The 3,300-kilometre (2,000-mile) pipeline is expected to pump as much as 31 billion cubic metres from the Caspian Sea to Austria via Turkey and the Balkans, bypassing Russia.
It is a rival to Russia's South Stream project, developed by Russian gas giant Gazprom and Italy's Eni, which will channel Russian gas through Bulgaria to Western Europe under the Black Sea.
The Nabucco pipeline is planned to become operational in 2014 and estimated to cost 7.9 billion euros (10.9 billion dollars).
Two European banks have expressed readiness to support the project financially, but analysts say securing the cost could be difficult amid the global economic slowdown and stress that suppliers to the remain uncertain.
"Even if the necessary financing is found after some delay, there is still the big question of procurement" of gas, said Necdet Pamir, a Turkish energy expert.
But the project appeared to get a boost Friday when Turkmenistan President Gurbanguly Berdymukhamedov said his country was prepared to supply Nabucco with gas.
"Turkmenistan, consistent with the principles of diversifying its energy transport network on world markets, is considering all existing possibilities to participate in major international projects, as for example the Nabucco project," he said in a report carried by the national news agency.

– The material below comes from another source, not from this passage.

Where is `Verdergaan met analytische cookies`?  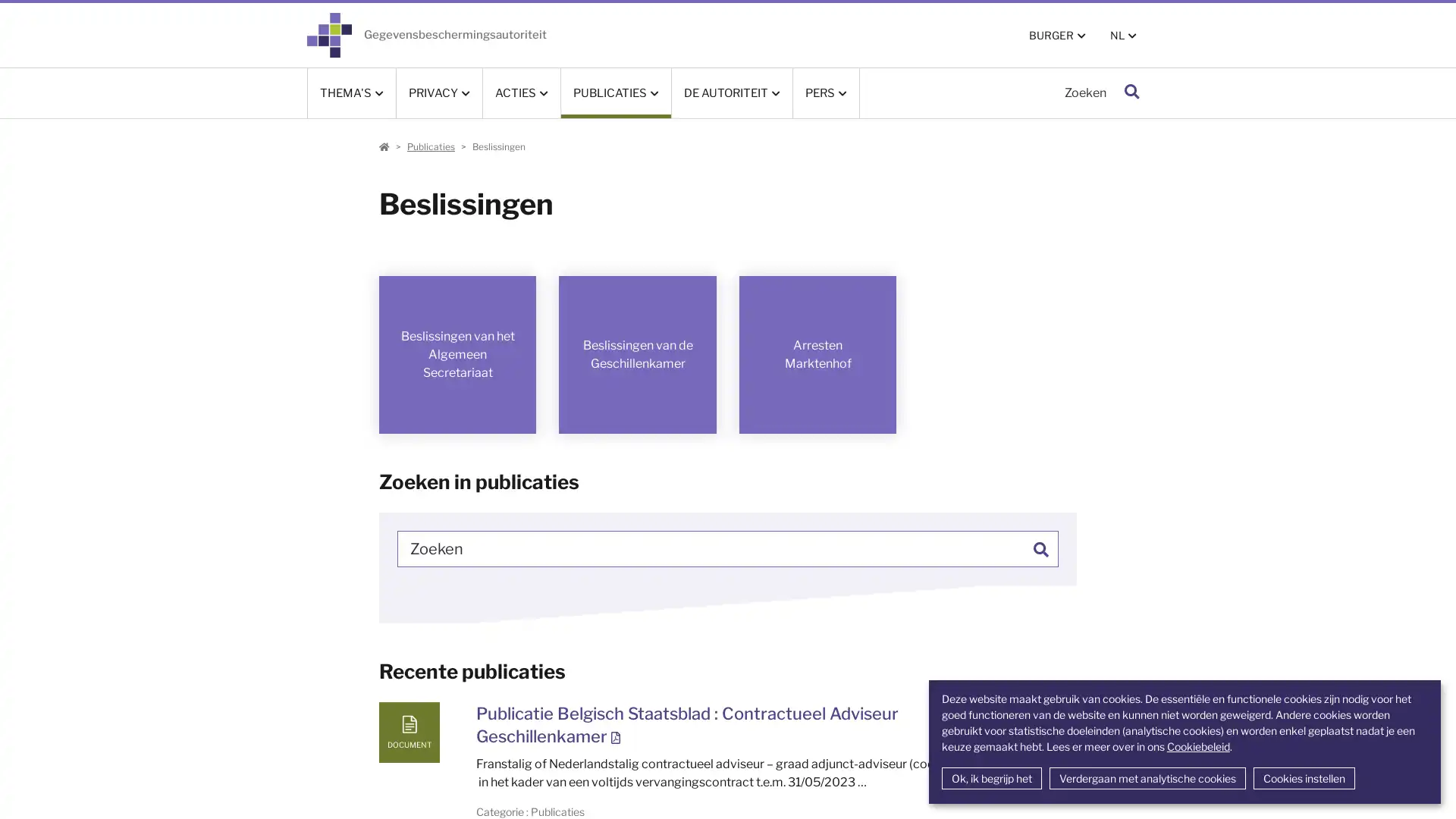
Verdergaan met analytische cookies is located at coordinates (1147, 778).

In May, Turkmenistan and two other potential suppliers, Kazakhstan and Uzbekistan, held off their support to the pipeline at a meeting in Prague.
"Without these three countries, Azerbaijan will be the main provider, but it does not have sufficient gas for this project," Pamir explained.
He estimated that Baku could provide only about 4.0 billion cubic meters of gas a year to Nabucco after fulfilling its existing export commitments.
"This amount will not satisfy anyone," Pamir said.
Azerbaijan claims it has the capacity to supply Nabucco, but last month it signed an agreement to export gas to Russia starting in 2010, raising concerns among Nabucco proponents.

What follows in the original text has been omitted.